Well now people are taking a real serious look at the center of the galaxy.  (Jeremy D. Schittman The Curious Behavior of the Milky Way’s Central Black Hole SCIENCE vol. 341 no. 6149 August 30, 2013 page 964 and Q. D. Wang et al. Dissecting X-ray-Emitting Gas Around the Center of Our Galaxy page 981 in the same issue) They have means to count the stars near the central black hole (the center itself is shrouded in dust), and just as the sun emits a solar wind of charged particles so do those stars.  They tot up the amount of matter being emitted and calculate how much energy ought to be coming out.  Well more than 99% of what goes in fails to stay there.  There is less than 1% that actually goes over the event horizon.  Of course my own guess, just a surmise really, is that there is no such thing as a “black” hole.  Time runs backwards.  Things pop out.  Nothing can fall it.  But let’s go with received wisdom and say things are falling in.  Well given the amount that ought to be falling in the center should be a lot brighter than it is, like a million times brighter.  Hmm.

The relationship between that black hole and the Mayan prophecy is that around about the time the prophesy either was or was not predicting dire things we passed through the plane of the galaxy. 

Now one of the peculiar features of the Milky Way is that our galaxy is strangely quiet.  Black holes in other galaxies of comparable size put out a lot more energy.  Apparently even in the far edges, where we live, a typical galactic black hole would be hostile to life.  Well that’s nice.

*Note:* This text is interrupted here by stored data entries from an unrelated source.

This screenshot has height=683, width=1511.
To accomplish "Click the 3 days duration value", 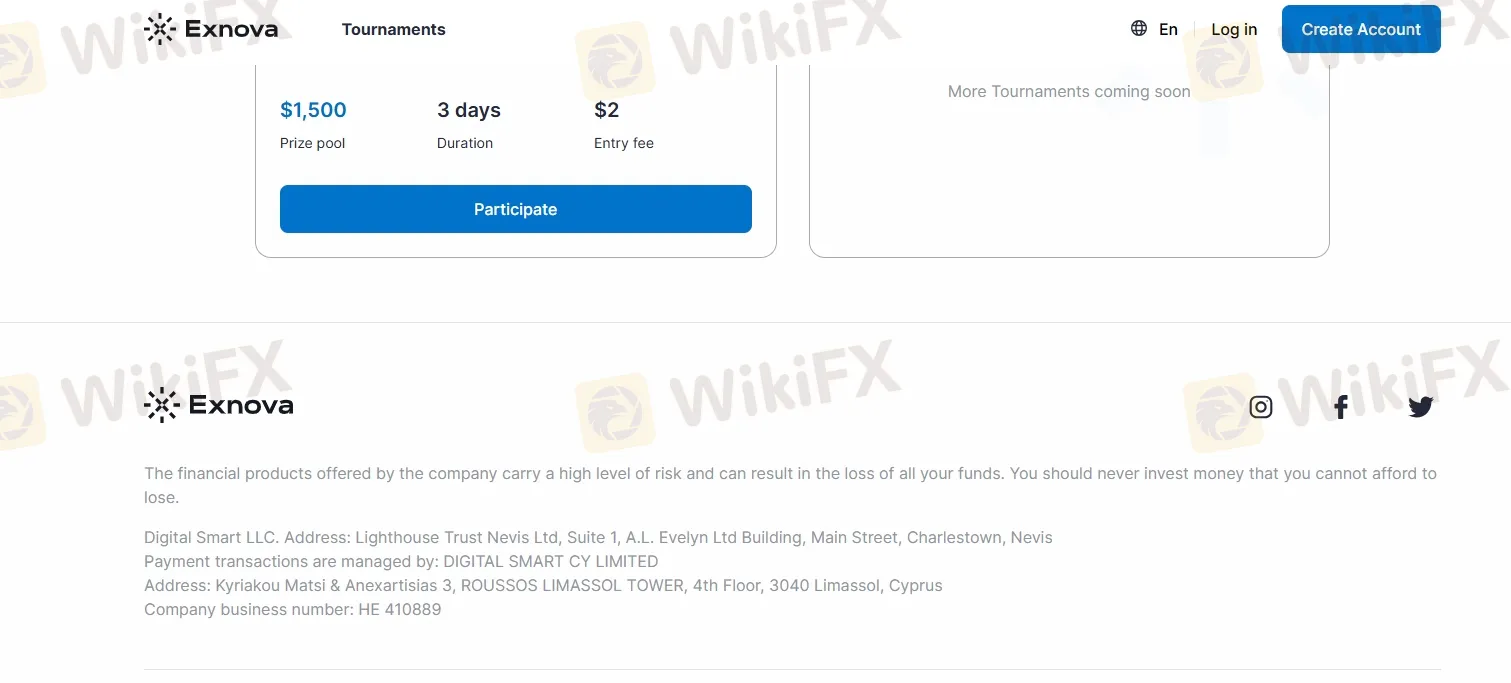I will click(469, 110).
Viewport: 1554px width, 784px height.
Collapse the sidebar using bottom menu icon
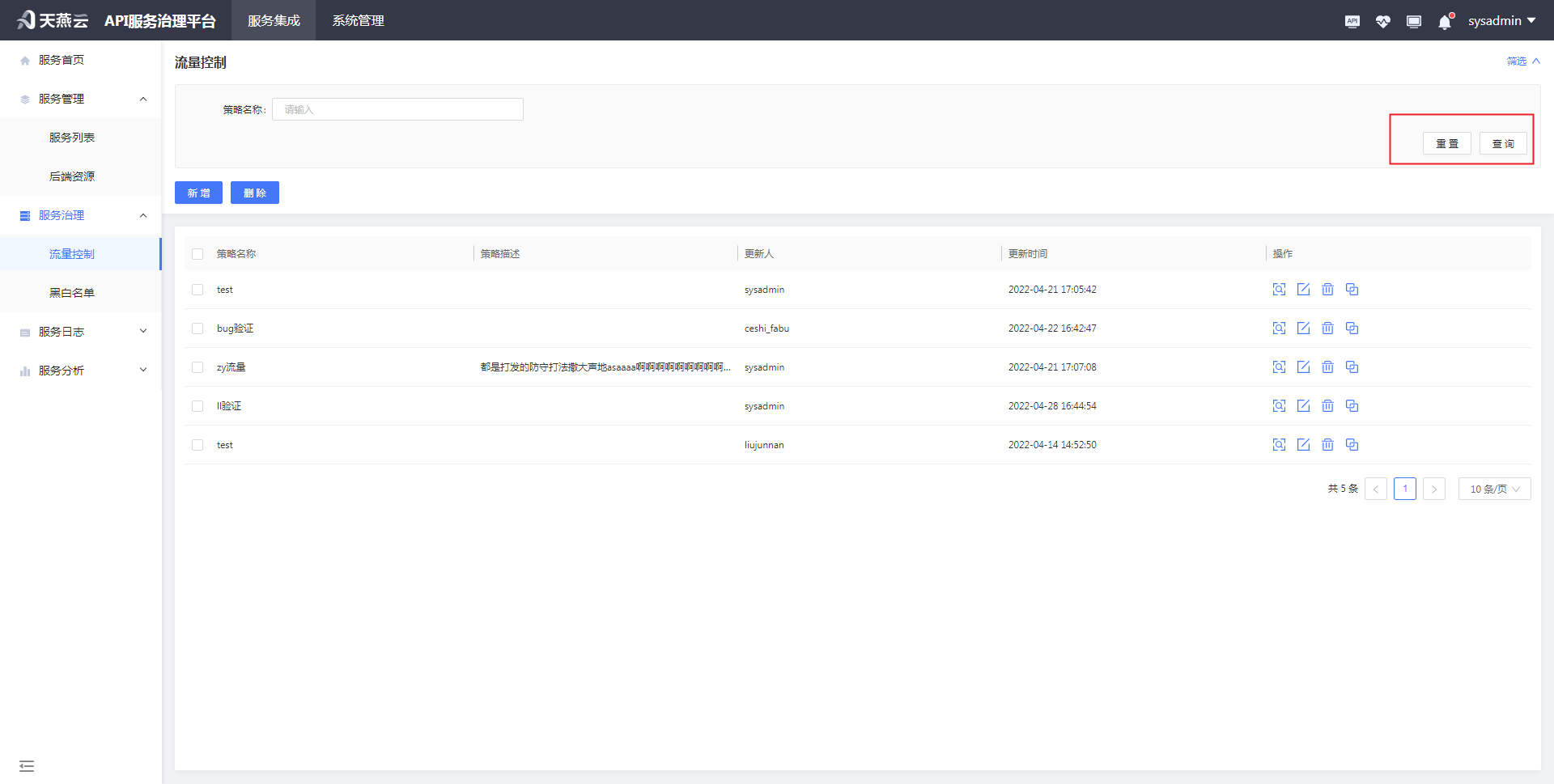pos(27,765)
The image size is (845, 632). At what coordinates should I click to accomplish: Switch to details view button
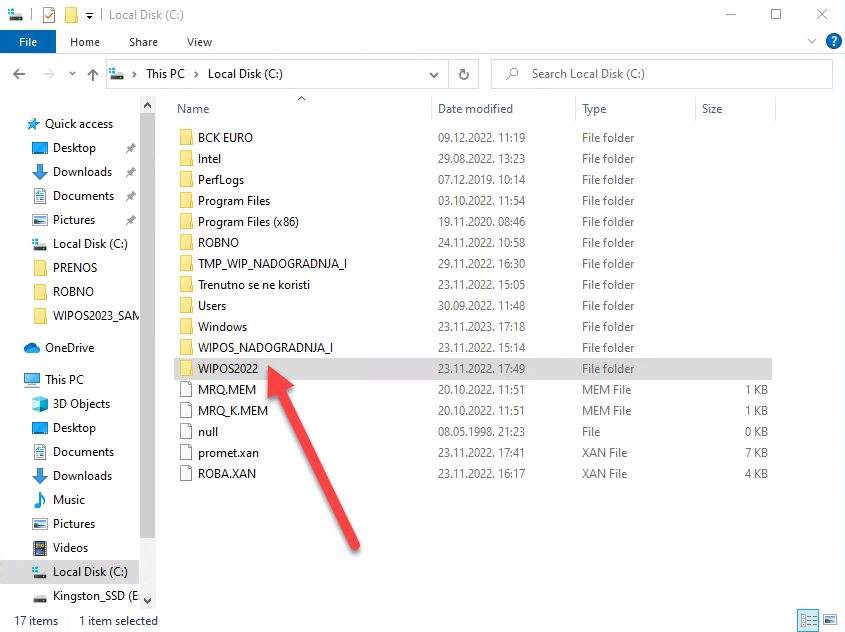click(x=808, y=620)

But then as sort of an afterthought the introductory article mentions that there is a big dust cloud headed right into the black hole and (may I add a bit of emphasis) it will arrive in a few months.  Of course actually it must have arrived ages ago and it is only that we are observing it now.  So we should also observe what happens next.  The prediction is that the energy from the dust cloud will increase the center’s luminosity a million fold.

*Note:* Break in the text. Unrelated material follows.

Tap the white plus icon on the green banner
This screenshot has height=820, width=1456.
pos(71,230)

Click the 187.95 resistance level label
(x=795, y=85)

In that case we should, for a time, be much more ordinary, galactically speaking.  So if the doom mongers (Sorry the other doom mongers.  I’m monger enough, but this one isn’t my field.) begin to make much of it, I’ll not be surprised.  Of course the dangerous radiation is ionizing cosmic rays, and they don’t travel in straight lines, so although any light emitted by the interaction might show up soon, the dangerous rays would show up a long time later and be spread over a long time as they get twisted around galactic magnetic lines of force.